#### [RECORD EXCERPTS]

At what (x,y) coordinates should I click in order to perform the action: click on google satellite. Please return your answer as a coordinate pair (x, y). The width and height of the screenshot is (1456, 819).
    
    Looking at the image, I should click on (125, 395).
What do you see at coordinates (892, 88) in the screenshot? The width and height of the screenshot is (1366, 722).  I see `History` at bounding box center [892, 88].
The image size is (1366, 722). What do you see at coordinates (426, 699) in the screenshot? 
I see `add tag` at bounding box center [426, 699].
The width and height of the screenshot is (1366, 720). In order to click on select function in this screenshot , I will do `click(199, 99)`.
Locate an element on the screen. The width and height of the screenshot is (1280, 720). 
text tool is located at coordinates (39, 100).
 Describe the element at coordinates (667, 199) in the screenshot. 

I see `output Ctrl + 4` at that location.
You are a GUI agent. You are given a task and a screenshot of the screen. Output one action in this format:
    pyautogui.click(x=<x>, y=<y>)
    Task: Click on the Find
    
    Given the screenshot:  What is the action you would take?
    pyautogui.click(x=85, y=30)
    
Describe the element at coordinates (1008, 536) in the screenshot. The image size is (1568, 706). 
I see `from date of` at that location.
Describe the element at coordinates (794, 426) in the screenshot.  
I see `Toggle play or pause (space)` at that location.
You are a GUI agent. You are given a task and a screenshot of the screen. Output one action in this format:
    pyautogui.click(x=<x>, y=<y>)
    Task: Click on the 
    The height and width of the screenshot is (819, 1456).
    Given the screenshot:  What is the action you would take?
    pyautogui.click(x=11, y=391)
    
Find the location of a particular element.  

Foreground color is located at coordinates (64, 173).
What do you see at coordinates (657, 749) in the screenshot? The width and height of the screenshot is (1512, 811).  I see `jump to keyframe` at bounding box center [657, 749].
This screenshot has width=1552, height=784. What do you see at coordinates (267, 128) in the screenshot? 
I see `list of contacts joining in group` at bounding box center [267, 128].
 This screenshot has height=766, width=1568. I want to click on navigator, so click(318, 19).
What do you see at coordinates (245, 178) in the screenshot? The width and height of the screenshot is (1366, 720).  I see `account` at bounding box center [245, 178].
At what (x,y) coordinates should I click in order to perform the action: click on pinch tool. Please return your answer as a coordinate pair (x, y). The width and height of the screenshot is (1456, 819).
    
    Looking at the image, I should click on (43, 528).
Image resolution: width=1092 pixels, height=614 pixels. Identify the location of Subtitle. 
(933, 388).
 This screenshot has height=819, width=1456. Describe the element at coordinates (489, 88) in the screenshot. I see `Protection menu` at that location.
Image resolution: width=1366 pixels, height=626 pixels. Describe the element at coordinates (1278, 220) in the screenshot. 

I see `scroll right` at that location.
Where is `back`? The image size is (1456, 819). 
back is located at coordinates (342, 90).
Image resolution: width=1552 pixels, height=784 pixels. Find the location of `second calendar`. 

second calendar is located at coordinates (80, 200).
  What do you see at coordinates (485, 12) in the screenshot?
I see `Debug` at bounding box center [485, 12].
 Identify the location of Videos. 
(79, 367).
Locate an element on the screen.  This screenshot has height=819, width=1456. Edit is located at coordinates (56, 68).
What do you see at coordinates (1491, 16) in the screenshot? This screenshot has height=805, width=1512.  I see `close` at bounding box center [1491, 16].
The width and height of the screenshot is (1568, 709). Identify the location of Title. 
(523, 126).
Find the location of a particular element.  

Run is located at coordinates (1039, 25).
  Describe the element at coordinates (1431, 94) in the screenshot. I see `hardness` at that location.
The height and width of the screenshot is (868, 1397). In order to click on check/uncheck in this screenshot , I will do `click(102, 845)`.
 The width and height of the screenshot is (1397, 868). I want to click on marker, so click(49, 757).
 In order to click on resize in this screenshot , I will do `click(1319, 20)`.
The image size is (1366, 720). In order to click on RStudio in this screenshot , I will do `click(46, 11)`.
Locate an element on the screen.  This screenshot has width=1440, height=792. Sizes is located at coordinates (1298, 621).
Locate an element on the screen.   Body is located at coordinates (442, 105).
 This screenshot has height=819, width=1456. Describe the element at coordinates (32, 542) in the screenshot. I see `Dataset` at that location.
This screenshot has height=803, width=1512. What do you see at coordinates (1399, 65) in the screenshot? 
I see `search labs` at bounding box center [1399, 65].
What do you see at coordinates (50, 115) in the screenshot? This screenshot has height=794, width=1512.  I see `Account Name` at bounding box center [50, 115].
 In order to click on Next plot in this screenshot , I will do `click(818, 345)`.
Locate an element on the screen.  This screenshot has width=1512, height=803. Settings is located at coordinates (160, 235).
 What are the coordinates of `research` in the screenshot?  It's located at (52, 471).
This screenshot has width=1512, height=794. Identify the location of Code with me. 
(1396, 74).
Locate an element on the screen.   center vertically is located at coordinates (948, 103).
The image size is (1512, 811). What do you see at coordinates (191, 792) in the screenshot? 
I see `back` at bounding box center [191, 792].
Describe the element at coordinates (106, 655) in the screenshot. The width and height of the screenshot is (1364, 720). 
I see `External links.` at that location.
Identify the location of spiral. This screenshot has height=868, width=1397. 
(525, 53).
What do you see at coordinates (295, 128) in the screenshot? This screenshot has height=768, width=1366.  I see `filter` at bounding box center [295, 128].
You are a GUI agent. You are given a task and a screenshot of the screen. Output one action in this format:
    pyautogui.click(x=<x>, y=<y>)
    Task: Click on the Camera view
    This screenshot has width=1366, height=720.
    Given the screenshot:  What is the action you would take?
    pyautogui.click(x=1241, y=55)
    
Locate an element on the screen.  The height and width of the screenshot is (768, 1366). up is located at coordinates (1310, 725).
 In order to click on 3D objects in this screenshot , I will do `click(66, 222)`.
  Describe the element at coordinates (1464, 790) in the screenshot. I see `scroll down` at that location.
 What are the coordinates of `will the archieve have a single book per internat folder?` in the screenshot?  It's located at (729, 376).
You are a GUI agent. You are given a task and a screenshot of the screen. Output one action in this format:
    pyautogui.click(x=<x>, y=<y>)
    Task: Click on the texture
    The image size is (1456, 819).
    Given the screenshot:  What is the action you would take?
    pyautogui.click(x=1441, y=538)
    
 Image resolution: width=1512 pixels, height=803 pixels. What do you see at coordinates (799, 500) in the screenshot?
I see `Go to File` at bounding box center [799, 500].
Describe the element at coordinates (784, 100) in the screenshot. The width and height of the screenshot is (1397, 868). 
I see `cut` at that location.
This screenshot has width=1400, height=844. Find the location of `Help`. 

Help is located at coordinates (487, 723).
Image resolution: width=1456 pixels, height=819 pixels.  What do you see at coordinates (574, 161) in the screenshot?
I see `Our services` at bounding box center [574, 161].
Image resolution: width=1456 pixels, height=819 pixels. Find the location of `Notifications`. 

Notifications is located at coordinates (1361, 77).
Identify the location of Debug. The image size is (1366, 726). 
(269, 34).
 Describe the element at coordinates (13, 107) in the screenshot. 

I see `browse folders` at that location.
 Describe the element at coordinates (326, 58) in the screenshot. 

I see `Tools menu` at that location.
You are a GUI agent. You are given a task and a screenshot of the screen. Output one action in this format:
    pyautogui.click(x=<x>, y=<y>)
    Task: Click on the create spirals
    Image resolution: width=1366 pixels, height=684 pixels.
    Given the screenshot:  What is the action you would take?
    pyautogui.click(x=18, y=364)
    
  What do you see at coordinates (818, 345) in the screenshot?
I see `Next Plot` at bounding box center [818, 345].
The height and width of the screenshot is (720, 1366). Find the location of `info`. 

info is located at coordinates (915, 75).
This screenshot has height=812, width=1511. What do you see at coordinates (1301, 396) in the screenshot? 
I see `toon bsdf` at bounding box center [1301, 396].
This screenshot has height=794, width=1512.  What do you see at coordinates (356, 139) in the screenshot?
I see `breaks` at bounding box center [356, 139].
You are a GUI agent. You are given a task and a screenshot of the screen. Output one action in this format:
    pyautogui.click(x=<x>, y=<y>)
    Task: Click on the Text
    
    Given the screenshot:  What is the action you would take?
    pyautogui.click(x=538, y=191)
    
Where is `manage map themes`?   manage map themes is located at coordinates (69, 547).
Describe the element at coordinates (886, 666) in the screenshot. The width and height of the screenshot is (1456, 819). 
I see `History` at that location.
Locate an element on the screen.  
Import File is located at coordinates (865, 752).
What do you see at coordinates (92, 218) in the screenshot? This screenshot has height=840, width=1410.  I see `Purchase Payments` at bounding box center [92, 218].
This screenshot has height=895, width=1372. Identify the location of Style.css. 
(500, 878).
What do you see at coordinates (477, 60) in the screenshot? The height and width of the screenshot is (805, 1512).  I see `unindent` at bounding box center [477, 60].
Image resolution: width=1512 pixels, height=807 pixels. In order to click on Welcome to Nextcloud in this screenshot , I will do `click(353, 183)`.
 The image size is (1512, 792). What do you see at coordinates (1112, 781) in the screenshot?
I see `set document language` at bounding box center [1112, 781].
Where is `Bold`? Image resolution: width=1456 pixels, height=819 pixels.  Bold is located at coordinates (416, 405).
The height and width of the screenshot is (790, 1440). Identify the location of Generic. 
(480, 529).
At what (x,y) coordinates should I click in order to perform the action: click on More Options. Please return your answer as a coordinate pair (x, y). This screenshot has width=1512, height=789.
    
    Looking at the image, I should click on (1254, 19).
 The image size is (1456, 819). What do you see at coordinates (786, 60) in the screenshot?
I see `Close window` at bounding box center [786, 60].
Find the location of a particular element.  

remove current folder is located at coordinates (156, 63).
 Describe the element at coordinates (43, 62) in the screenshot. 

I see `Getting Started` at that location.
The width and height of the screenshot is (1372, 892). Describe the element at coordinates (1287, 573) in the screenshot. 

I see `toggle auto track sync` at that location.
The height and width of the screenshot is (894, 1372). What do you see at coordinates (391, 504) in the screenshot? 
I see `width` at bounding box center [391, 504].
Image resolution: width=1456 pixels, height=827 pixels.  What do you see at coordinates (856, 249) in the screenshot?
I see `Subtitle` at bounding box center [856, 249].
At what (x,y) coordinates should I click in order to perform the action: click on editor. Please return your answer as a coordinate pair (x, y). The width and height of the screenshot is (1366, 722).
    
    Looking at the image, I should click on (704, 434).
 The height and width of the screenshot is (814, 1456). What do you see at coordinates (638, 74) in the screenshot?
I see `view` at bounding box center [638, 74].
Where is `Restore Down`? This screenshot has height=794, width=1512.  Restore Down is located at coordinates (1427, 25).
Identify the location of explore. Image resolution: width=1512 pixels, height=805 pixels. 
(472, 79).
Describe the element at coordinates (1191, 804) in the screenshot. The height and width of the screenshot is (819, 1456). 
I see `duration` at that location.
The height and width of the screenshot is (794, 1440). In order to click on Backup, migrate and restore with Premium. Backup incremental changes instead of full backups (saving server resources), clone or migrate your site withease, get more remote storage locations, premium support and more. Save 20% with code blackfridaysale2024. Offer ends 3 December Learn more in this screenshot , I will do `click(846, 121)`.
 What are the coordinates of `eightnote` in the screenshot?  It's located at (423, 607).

#### [PROBLEM DETAILS]
Could you copy the data verbatim, everything from its very first line down through the line containing "Looking at the image, I should click on (125, 395)."?

#### [THE ANSWER]
At what (x,y) coordinates should I click in order to perform the action: click on google satellite. Please return your answer as a coordinate pair (x, y). The width and height of the screenshot is (1456, 819).
    
    Looking at the image, I should click on (125, 395).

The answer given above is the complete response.